• 28°

Second graders hard to impress

“Do you get to carry a television camera around?” the young child asked.

“No,” I replied. “I just use an ordinary camera. I work for a newspaper.”

“Do you ever get to be on the television?” another child asked.

“No,” I answered. “I work for a newspaper writing stories. My job doesn’t have anything to do with being on television.”

They looked at me with obvious disappointment.

“Do you even get to go to the Alabama football games?” a boy asked, not trying to mask the disappointment in his voice.

“Well, I do go sometimes,” I said. “Like when I buy a ticket.”

There’s nothing like school career day. It doesn’t matter where the school is, how large or small, or even what age students it serves, the questions are always the same.

It’s hard for the students to comprehend a job where you write for a living.

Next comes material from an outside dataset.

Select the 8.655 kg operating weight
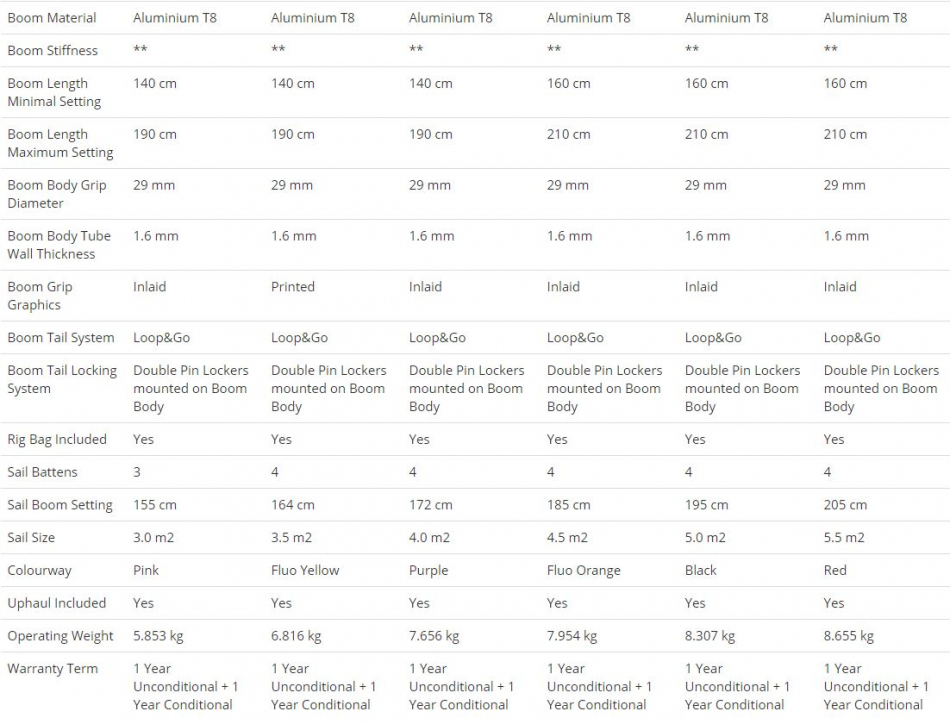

For many of them, that’s about the worst thing in the world, second only to maybe getting paid to do long division.

I’ve spoken at lots of career days in my time, including one where I had to follow an astronaut. I don’t care how exciting you can make your job sound, it’s hard to follow someone who’s been in outer space.

At each and every career day, I find myself trying to make things sound as interesting as possible.

“I get to talk to all sorts of people, and that’s pretty fun,” I told a young group recently.

“Do you get to carry a gun?”

No.

“Are you famous?”

No.

“Have you met anybody famous?”

No.

“Do you get paid a million dollars a year?”

No.

“Have you ever interviewed the president?”

No.

There’s nothing worse than being seen as a career failure by a group of second graders. It’s about this time I pull out all the stops.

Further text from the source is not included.